» **Problem to solve**: Copy the items word for word, beginning at the line that contains "The image size is (729, 388)." and stopping after the line that contains "Action: (2207, 277)".

» **Excerpted records**:

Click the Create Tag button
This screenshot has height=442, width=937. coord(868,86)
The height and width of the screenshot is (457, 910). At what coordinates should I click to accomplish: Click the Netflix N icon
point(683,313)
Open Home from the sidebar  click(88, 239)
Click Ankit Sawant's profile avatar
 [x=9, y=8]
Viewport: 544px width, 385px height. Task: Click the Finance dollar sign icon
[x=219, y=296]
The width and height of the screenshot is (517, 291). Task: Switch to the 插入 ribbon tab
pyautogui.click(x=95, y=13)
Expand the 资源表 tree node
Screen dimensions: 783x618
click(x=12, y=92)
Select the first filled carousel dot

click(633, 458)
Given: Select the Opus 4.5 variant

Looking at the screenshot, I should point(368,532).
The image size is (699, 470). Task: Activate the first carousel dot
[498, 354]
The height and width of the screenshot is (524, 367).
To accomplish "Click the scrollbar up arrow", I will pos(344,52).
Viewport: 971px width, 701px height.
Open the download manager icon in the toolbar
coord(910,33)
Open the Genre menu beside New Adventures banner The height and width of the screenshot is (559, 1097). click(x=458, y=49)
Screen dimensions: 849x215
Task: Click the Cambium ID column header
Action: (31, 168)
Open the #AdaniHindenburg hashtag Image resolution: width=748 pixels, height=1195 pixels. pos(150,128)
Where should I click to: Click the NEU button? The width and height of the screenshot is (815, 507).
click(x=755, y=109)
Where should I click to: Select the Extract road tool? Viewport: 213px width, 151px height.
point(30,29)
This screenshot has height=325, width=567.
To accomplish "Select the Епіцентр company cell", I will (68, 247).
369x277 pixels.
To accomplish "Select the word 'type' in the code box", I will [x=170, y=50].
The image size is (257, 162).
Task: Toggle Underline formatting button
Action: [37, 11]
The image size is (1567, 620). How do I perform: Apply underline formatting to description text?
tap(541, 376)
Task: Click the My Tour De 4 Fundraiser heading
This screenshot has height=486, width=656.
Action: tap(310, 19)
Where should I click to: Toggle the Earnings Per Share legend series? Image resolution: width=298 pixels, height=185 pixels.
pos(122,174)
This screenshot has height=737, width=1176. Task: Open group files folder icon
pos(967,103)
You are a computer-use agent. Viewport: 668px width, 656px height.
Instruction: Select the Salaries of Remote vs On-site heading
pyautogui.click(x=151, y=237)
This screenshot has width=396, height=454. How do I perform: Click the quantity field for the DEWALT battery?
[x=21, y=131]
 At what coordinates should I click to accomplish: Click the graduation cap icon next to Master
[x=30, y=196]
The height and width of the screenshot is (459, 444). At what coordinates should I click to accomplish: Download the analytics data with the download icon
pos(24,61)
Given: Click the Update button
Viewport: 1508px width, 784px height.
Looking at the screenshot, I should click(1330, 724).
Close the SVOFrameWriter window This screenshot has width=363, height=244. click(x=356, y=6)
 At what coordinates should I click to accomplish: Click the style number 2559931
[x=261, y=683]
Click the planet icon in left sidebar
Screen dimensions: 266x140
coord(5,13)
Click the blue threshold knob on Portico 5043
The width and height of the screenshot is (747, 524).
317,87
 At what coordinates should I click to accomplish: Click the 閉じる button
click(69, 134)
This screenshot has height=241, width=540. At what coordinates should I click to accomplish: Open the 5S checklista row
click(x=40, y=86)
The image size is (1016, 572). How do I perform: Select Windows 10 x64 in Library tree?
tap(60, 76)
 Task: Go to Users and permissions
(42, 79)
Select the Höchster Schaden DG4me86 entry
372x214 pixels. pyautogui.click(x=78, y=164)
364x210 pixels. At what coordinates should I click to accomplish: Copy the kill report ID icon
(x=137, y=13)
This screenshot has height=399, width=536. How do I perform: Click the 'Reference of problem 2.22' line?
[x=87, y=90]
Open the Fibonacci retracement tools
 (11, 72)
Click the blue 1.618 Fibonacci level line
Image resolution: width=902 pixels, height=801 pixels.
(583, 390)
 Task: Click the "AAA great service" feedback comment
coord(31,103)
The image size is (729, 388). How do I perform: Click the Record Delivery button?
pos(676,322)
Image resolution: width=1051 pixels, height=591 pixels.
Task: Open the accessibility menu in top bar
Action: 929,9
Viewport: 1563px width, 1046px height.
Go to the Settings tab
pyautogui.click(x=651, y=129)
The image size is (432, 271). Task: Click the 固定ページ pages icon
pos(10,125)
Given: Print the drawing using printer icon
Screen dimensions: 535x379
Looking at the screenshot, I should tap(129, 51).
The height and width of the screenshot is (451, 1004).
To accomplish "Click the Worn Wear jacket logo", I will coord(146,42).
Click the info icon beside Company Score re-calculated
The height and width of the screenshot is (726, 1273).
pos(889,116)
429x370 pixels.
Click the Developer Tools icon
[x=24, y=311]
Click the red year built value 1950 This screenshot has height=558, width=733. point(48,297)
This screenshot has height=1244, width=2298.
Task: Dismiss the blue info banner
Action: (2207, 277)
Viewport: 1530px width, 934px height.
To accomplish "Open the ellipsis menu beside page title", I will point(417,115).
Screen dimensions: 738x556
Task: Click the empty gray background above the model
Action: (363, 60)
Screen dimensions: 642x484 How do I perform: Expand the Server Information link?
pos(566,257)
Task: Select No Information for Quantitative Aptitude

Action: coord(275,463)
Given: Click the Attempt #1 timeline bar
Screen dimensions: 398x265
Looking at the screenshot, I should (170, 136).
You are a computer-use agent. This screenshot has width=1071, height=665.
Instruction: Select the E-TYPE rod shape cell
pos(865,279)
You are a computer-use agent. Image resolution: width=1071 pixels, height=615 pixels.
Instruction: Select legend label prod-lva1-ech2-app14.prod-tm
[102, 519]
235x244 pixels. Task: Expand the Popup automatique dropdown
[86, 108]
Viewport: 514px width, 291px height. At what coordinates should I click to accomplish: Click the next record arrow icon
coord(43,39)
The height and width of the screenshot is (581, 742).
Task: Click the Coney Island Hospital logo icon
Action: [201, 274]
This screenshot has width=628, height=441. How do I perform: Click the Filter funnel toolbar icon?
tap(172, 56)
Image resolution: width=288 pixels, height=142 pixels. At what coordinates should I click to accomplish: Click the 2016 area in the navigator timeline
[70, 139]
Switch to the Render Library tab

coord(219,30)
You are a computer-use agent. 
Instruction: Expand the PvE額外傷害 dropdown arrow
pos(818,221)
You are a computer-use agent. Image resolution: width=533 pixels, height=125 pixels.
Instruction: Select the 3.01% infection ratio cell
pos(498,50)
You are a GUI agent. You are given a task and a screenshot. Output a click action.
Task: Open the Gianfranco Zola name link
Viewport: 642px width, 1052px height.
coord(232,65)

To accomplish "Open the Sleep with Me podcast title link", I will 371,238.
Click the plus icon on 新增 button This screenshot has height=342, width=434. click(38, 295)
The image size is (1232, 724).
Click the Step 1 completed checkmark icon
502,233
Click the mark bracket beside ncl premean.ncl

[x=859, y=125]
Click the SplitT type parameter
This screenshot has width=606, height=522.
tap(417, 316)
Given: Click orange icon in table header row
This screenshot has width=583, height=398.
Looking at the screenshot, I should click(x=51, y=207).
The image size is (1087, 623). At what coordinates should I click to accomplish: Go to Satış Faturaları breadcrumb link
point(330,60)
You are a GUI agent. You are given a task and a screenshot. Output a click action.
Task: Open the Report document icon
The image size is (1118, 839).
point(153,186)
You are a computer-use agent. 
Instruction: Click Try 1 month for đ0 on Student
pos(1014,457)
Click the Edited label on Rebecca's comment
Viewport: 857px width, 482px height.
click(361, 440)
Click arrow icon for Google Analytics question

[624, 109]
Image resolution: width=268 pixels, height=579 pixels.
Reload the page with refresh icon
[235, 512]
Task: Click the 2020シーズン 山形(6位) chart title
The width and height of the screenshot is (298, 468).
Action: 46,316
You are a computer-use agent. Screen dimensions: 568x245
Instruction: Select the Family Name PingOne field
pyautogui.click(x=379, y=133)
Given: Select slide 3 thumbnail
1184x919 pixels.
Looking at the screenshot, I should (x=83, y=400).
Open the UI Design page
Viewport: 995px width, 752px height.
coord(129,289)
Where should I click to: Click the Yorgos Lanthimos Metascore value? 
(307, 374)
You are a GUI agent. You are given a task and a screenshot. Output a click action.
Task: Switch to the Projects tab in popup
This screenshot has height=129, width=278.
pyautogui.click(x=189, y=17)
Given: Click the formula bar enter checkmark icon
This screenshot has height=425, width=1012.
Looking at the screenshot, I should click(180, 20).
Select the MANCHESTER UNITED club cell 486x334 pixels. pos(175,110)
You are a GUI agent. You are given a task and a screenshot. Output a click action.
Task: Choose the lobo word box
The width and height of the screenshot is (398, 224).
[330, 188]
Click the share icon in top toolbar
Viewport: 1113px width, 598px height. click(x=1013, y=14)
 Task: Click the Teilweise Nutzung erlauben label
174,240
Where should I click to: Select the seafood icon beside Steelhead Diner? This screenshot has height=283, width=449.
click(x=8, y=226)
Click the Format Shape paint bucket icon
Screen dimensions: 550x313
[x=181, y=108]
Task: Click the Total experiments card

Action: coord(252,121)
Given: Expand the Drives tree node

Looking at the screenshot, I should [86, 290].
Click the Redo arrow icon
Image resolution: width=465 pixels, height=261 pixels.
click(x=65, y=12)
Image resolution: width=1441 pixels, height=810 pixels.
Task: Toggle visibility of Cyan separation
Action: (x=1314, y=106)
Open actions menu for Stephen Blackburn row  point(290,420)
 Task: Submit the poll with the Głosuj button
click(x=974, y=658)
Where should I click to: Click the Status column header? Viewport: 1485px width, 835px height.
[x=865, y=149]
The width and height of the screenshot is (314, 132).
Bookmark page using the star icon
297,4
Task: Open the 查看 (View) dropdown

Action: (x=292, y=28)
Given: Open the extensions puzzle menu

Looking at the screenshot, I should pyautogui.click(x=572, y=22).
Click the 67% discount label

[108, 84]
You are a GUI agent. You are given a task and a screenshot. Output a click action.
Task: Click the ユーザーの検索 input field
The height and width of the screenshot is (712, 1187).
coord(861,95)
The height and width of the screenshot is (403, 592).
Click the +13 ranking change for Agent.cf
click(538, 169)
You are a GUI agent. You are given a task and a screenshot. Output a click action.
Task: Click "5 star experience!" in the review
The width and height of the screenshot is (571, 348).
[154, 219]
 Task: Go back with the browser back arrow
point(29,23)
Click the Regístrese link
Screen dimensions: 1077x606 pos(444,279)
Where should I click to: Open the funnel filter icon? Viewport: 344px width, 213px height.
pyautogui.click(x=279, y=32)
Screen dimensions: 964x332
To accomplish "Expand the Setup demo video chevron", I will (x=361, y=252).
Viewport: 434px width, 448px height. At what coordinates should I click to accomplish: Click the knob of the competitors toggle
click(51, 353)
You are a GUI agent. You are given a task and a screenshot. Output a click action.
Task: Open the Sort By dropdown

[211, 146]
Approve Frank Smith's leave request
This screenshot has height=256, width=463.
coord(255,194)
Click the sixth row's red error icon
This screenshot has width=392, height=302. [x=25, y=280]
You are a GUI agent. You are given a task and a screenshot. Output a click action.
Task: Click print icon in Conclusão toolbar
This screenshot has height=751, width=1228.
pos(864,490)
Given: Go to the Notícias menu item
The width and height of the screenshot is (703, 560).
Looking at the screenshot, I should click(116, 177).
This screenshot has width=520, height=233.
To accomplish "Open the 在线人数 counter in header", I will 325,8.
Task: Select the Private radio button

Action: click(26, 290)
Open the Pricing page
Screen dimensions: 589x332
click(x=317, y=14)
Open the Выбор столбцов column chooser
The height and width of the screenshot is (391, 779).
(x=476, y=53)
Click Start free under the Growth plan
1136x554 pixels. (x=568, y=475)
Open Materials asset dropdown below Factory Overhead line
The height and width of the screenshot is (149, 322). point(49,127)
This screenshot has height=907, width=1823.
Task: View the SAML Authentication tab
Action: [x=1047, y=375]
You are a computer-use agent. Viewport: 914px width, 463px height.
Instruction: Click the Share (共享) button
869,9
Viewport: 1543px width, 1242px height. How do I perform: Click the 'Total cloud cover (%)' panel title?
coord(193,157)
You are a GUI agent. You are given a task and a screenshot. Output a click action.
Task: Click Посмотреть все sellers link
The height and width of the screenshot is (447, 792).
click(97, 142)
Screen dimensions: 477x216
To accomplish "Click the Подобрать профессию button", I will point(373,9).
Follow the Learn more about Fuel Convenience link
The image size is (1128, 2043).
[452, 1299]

» **Task response**:
The image size is (729, 388). How do I perform: Click the Record Delivery button?
pos(676,322)
Image resolution: width=1051 pixels, height=591 pixels.
Task: Open the accessibility menu in top bar
Action: 929,9
Viewport: 1563px width, 1046px height.
Go to the Settings tab
pyautogui.click(x=651, y=129)
The image size is (432, 271). Task: Click the 固定ページ pages icon
pos(10,125)
Given: Print the drawing using printer icon
Screen dimensions: 535x379
Looking at the screenshot, I should tap(129, 51).
The height and width of the screenshot is (451, 1004).
To accomplish "Click the Worn Wear jacket logo", I will coord(146,42).
Click the info icon beside Company Score re-calculated
The height and width of the screenshot is (726, 1273).
pos(889,116)
429x370 pixels.
Click the Developer Tools icon
[x=24, y=311]
Click the red year built value 1950 This screenshot has height=558, width=733. point(48,297)
This screenshot has height=1244, width=2298.
Task: Dismiss the blue info banner
Action: (2207, 277)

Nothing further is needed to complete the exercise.